Como o valor do depósito é de 8% ao mês do salário pago, ao final de 1 ano tem-se o equivalente a um salário depositado no Fundo. Assim, se o empregado trabalhou 2 anos na empresa, a multa de 50% do depositado no FGTS vai equivaler a 1 salário mensal daquele empregado. Podemos dizer, a grosso modo, que a penalidade seria, então, 1 salário mensal a cada dois anos trabalhados na empresa.

Os outros pagamentos feitos, que chamamos de verbas rescisórias, são devidos pela própria relação de emprego e direitos trabalhistas, e não tem a ver com penalidades aplicáveis por demissão.

Portanto, não há que se falar que a demissão de um empregado é cara: equivale a 15 dias de salário por ano trabalhado, enquanto que em alguns países europeus a penalidade chega a 45 dias de salário por ano trabalhado.

Assim, na demissão sem justa causa, independente da penalidade acima, a empresa pagará também a rescisão do contrato de trabalho, que engloba:

  • saldo de salário do mês: quantos dias o empregado trabalhou naquele mês;
  • aviso prévio, que pode ou não ser cumprido, a critério da empresa;
  • aviso prévio especial para empregados com mais de um ano de trabalho;
  • férias vencidas mais um terço, se já se passou mais de um ano desde as últimas férias;
  • férias proporcionais mais um terço: os dias aos quais o empregado teria direito naquele ano de férias
  • 13º salário proporcional

Recomendo também checar a Convenção Coletiva e ver se há algo além da lista acima a pagar, porque costuma ser habitual que o Sindicato negocie alguns benefícios extraordinários.

O empregado demitido pode sacar o FGTS e receber o seguro-desemprego.
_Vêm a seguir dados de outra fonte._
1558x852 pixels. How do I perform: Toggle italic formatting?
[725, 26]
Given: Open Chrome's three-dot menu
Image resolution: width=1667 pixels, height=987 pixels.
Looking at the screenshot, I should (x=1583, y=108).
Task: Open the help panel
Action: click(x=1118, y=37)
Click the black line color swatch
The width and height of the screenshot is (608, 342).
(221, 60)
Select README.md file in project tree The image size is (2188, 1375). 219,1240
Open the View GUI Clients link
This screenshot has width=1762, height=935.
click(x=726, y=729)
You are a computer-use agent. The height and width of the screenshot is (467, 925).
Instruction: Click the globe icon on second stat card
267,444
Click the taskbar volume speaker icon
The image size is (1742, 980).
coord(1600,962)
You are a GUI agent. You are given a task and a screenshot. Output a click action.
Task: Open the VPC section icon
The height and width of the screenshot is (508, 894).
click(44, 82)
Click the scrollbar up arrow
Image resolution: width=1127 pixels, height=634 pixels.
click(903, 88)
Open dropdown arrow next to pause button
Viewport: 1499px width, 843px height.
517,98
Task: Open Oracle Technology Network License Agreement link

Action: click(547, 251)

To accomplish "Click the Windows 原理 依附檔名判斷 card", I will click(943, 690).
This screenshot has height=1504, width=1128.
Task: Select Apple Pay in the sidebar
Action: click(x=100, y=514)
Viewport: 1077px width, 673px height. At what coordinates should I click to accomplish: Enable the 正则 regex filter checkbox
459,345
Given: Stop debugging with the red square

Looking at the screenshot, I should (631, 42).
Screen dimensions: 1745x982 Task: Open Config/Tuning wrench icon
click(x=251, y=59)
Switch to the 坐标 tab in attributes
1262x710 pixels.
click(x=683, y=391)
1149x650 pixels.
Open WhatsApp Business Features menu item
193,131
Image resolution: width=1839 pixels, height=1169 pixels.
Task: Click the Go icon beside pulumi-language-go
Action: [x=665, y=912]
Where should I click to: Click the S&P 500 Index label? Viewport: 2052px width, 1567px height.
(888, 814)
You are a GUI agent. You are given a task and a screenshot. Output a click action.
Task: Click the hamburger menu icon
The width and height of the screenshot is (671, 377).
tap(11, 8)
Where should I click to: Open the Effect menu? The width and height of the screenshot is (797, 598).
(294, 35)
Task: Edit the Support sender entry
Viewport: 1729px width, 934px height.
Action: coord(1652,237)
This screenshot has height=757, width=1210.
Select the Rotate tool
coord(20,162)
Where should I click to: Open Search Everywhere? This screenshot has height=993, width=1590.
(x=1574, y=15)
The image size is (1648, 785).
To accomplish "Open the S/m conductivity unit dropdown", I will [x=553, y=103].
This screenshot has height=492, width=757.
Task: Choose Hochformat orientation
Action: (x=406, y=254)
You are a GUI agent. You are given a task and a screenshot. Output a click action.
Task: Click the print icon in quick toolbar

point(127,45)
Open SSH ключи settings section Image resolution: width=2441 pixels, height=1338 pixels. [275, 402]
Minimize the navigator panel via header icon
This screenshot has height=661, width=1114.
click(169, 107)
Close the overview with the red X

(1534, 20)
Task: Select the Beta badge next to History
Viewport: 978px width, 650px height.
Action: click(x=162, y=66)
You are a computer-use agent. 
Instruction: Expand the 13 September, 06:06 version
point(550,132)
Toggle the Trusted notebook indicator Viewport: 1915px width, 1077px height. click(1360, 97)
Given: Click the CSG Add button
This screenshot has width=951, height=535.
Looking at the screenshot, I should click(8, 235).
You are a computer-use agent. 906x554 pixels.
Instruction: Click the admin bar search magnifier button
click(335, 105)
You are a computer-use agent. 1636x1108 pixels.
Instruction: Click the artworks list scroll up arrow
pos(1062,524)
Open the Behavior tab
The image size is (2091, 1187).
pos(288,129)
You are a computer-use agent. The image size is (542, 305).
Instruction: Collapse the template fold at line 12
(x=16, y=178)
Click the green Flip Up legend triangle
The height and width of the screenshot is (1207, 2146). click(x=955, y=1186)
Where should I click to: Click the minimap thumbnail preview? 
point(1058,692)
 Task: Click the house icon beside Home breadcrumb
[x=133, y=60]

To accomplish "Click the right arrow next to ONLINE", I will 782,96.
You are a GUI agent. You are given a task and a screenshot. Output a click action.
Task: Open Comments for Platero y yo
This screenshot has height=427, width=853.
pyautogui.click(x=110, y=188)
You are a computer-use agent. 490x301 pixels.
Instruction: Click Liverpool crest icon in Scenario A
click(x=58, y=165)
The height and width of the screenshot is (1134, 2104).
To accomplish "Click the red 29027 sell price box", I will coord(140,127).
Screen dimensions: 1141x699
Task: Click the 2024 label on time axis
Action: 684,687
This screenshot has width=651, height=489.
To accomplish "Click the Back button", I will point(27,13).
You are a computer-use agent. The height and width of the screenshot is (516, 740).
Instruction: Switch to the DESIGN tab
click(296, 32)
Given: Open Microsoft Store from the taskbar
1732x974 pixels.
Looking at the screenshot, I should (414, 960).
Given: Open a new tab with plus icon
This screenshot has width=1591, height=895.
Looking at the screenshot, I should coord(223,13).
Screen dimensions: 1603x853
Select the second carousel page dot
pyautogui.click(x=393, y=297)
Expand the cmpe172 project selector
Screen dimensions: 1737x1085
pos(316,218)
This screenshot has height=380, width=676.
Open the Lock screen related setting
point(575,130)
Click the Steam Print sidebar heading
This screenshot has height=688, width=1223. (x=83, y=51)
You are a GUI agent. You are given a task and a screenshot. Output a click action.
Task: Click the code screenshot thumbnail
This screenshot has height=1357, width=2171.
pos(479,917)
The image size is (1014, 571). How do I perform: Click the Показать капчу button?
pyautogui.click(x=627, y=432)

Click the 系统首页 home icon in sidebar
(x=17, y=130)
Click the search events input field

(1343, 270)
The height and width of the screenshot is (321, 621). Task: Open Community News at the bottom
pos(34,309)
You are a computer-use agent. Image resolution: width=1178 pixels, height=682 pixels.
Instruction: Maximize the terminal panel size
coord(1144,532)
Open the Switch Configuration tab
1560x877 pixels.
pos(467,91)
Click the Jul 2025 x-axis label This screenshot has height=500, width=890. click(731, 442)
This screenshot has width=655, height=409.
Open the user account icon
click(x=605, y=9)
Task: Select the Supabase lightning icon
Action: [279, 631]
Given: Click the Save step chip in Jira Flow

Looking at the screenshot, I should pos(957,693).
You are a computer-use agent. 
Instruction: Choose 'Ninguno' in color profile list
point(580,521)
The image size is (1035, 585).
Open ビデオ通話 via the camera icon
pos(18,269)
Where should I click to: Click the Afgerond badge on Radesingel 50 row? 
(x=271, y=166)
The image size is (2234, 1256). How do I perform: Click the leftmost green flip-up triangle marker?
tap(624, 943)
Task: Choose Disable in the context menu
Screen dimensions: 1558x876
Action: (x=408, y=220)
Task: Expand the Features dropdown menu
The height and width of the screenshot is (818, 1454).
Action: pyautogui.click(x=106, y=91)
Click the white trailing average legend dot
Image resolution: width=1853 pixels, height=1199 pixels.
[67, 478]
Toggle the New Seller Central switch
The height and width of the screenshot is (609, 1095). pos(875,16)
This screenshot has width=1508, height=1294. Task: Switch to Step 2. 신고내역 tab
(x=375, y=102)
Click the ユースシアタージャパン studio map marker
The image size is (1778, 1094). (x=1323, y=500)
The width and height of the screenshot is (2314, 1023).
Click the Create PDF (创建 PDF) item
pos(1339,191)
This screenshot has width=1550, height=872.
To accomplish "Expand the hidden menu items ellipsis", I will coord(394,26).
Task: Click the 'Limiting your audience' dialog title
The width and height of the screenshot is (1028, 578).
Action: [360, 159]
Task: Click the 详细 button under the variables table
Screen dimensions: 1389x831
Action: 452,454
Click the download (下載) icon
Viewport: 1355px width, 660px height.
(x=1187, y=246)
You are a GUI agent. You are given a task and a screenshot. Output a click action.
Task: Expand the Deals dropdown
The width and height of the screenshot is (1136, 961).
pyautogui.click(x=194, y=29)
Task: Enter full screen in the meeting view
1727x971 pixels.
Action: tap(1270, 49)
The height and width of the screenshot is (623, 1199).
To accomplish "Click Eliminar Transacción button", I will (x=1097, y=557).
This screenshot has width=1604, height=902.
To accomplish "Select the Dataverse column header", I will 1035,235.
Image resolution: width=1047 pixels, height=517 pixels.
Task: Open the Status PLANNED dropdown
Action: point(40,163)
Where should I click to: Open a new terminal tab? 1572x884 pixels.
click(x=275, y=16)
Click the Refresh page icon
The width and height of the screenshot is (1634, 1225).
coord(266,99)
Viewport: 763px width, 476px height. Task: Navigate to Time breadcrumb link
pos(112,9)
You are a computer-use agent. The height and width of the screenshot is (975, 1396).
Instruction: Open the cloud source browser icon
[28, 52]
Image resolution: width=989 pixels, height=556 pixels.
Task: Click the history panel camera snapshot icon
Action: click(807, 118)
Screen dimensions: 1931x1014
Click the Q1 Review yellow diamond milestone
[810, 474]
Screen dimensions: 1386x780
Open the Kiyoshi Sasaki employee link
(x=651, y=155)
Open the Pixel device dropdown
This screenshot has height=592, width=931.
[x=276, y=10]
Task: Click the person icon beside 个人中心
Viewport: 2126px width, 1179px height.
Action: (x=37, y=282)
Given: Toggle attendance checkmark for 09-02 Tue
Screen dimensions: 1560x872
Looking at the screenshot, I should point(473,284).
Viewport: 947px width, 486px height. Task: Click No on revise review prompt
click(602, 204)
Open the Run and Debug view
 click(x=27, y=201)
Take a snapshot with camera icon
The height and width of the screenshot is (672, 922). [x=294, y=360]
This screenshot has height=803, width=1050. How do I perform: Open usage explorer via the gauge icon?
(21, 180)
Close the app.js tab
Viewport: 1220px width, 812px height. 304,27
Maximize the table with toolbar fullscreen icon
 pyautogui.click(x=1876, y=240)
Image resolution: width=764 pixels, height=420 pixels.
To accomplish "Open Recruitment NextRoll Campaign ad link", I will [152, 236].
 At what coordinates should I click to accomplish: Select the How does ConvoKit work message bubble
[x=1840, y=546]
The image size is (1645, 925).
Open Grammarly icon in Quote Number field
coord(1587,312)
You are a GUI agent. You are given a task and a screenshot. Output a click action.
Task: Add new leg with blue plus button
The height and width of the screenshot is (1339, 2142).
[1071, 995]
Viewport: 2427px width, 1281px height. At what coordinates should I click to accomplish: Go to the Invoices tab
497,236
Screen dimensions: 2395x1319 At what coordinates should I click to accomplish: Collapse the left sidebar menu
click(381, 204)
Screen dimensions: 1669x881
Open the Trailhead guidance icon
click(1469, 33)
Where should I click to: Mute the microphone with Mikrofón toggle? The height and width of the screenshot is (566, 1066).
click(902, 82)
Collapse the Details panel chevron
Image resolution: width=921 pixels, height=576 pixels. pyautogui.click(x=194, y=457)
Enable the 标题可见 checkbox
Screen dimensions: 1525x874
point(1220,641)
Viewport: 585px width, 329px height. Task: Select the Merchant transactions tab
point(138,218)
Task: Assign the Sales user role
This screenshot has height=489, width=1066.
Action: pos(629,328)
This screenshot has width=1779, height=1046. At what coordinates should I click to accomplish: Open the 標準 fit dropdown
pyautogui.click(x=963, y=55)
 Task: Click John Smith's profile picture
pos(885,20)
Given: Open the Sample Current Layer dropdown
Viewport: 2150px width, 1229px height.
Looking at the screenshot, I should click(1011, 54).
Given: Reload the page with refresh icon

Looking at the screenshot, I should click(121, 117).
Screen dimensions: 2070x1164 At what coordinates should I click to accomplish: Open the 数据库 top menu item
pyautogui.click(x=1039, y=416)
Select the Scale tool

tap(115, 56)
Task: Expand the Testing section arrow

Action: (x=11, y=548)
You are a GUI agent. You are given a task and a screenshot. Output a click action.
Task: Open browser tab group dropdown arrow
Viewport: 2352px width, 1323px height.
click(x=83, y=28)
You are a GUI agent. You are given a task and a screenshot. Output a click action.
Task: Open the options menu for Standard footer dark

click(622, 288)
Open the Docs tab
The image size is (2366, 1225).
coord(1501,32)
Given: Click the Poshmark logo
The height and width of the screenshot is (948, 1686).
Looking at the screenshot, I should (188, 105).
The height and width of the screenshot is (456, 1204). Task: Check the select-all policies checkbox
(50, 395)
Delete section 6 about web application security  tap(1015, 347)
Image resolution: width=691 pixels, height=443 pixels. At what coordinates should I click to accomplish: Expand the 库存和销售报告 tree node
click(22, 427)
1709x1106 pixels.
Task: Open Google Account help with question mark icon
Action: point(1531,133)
A empresa tem até 10 dias a contar da demissão para fazer o pagamento, em caso de dispensar o empregado de cumprir o aviso prévio ou, se ele cumpri-lo, até o último dia do aviso.

Já na demissão por justa causa o empregado é penalizado pela má conduta e perde alguns direitos seus: os pagamentos proporcionais, inclusive do 13º. Paga-se apenas:

  • saldo de salário do mês: quantos dias o empregado trabalhou naquele mês;
  • férias vencidas mais um terço, se já se passou mais de um ano desde as últimas férias;

O empregado perde o direito de resgatar os depósitos do FGTS e não pode requerer o benefício do seguro desemprego. A empresa tem até 10 dias a contar da demissão para fazer o pagamento.

E atenção aqui: a empresa não pode anotar na CTPS o motivo da dispensa; se o fizer e o ex-empregado entrar com uma Reclamação Trabalhista, pode-se ter que pagar-lhe dano moral. O mesmo vale para a carta de referência: a empresa não se pode negar a dá-la nem pode dizer o motivo pelo qual foi demitido. O que, convenhamos, esvazia completamente a utilidade da mesma.